SELECTION —

[start]

The siege of Bursa occurred from 1317 until the capture on 6 April 1326, when the Ottomans deployed a bold plan to seize Prusa (modern-day Bursa, Turkey). The Ottomans had not captured a city before; the lack of expertise and adequate siege equipment at this stage of the war meant that the city fell only after six or nine years. 

The historian, Laonikos Chalkokondyles, notes that the Ottomans took advantage of the Byzantine civil war of 1321–1328 to capture the city: "Andronikos decided that he should hold the throne himself, as his grandfather had already grown old, and so they fell out with each other. He was too stubborn to submit and caused endless trouble. He brought in the Serbs and allied himself with the leading Greeks in his struggle for the throne. As a result they could do nothing to prevent the Turks from crossing over into Europe. It was at this time that Prusa was besieged, starved out, and taken by Osman, and other cities in Asia were captured."

[end]

INFORMATION GIVEN —

[start]

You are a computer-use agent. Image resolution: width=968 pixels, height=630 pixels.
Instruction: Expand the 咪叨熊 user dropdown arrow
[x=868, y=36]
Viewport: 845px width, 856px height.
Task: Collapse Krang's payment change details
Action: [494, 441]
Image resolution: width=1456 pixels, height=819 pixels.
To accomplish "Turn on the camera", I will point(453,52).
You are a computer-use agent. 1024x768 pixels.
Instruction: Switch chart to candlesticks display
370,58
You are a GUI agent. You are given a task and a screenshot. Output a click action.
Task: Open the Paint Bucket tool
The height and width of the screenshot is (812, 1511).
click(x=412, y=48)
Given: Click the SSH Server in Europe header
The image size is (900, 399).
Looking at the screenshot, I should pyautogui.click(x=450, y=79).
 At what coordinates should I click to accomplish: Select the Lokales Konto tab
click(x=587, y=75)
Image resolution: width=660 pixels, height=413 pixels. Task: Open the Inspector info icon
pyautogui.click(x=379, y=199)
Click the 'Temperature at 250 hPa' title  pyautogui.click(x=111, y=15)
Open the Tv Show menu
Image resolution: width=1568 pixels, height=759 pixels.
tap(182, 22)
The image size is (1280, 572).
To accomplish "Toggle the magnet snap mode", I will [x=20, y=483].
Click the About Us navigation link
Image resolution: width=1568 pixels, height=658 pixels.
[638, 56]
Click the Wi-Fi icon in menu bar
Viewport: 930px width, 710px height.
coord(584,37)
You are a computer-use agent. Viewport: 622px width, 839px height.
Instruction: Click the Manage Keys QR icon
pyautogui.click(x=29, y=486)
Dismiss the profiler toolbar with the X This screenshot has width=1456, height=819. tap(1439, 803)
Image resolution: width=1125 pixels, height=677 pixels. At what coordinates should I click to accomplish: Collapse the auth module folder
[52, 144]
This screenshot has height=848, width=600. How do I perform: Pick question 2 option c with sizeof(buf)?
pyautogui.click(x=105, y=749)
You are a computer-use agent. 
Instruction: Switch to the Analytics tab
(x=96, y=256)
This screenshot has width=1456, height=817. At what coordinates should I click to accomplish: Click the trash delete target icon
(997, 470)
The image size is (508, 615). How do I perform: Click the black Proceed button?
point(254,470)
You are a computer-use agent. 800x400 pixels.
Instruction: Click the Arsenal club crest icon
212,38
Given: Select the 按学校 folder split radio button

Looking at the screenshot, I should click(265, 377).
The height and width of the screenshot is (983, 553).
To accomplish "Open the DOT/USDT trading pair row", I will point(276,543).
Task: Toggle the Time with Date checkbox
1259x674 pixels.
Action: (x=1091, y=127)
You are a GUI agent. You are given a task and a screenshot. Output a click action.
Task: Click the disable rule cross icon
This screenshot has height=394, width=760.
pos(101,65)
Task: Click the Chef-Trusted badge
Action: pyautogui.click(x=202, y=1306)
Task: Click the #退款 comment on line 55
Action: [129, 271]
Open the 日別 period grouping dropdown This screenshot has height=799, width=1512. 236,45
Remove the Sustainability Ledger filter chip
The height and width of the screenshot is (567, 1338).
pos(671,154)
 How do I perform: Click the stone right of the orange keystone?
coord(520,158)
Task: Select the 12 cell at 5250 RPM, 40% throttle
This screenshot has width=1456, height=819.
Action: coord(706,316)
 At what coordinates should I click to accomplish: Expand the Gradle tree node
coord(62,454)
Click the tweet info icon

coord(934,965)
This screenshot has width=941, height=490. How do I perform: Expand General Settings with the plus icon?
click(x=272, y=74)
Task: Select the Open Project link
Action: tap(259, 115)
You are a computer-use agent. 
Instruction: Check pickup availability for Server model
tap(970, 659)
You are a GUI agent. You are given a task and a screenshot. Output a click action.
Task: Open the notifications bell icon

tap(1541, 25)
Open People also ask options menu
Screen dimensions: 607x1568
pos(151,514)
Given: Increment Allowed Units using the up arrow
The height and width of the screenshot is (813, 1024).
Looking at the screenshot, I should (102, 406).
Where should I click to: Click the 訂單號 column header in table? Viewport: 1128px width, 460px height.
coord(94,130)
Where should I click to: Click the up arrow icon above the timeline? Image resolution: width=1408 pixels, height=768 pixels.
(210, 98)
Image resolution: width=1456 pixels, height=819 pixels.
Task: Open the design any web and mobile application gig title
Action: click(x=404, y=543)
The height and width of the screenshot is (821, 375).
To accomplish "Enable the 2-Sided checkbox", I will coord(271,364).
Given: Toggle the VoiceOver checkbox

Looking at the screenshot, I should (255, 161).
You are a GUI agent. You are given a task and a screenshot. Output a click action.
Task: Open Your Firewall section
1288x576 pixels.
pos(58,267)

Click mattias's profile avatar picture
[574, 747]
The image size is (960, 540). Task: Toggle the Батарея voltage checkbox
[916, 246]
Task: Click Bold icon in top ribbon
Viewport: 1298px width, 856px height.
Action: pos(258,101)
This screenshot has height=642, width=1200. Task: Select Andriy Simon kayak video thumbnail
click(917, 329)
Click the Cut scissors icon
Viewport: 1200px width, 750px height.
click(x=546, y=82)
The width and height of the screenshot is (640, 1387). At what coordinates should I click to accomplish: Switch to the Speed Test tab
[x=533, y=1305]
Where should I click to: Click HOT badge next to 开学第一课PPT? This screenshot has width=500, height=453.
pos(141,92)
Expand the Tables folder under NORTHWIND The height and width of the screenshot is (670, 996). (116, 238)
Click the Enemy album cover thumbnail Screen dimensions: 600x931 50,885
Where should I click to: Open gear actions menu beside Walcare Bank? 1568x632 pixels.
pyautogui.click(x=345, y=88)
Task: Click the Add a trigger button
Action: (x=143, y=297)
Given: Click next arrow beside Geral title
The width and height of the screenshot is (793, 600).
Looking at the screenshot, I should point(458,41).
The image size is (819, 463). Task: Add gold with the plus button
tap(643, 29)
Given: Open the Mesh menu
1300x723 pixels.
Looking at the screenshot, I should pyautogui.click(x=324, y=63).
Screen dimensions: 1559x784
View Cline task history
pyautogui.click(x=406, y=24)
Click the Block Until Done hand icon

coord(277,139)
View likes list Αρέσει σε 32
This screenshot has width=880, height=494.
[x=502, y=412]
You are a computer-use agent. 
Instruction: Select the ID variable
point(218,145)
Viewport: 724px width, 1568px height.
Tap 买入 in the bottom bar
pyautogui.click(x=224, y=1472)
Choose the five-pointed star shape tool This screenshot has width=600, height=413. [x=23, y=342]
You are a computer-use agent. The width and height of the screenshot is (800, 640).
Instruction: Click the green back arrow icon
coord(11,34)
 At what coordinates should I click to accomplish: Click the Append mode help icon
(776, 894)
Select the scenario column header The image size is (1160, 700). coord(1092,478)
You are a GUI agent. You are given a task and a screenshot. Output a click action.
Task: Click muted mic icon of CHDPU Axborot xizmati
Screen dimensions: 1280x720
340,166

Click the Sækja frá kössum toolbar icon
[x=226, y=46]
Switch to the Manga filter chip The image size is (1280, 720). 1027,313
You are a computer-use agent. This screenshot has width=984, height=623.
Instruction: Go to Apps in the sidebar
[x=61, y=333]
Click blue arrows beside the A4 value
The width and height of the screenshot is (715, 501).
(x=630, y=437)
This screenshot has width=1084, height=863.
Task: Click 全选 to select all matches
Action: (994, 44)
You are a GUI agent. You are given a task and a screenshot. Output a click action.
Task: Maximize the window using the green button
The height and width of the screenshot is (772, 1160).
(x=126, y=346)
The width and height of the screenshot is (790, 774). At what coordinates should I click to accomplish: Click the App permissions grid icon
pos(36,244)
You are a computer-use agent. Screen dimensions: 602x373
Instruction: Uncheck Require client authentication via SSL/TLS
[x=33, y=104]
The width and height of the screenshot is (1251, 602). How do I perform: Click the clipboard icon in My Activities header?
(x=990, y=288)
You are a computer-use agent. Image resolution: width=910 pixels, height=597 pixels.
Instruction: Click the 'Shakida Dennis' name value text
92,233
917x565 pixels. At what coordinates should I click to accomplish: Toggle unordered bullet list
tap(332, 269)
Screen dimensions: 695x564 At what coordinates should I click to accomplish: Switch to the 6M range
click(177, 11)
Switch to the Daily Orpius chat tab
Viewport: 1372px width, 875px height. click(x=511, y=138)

[end]

WORK TO DO —
[1] Decide whether each statement below agrees with the passage on the siege of Bursa, answering yes or no and quoting the deciding words of the passage. (a) The Ottomans had already captured other cities before Prusa. (b) The city was captured on 6 April 1326. (c) The quoted account says Prusa was taken by storm.
[2] Reproduce the passage on the siege of Bursa between "The siege of" and "or nine years.", inclusive.

SOLUTIONS TO EACH TASK —
[1]
(a) No: "The Ottomans had not captured a city before"
(b) Yes: "until the capture on 6 April 1326"
(c) No: "Prusa was besieged, starved out, and taken by Osman"

[2]
The siege of Bursa occurred from 1317 until the capture on 6 April 1326, when the Ottomans deployed a bold plan to seize Prusa (modern-day Bursa, Turkey). The Ottomans had not captured a city before; the lack of expertise and adequate siege equipment at this stage of the war meant that the city fell only after six or nine years.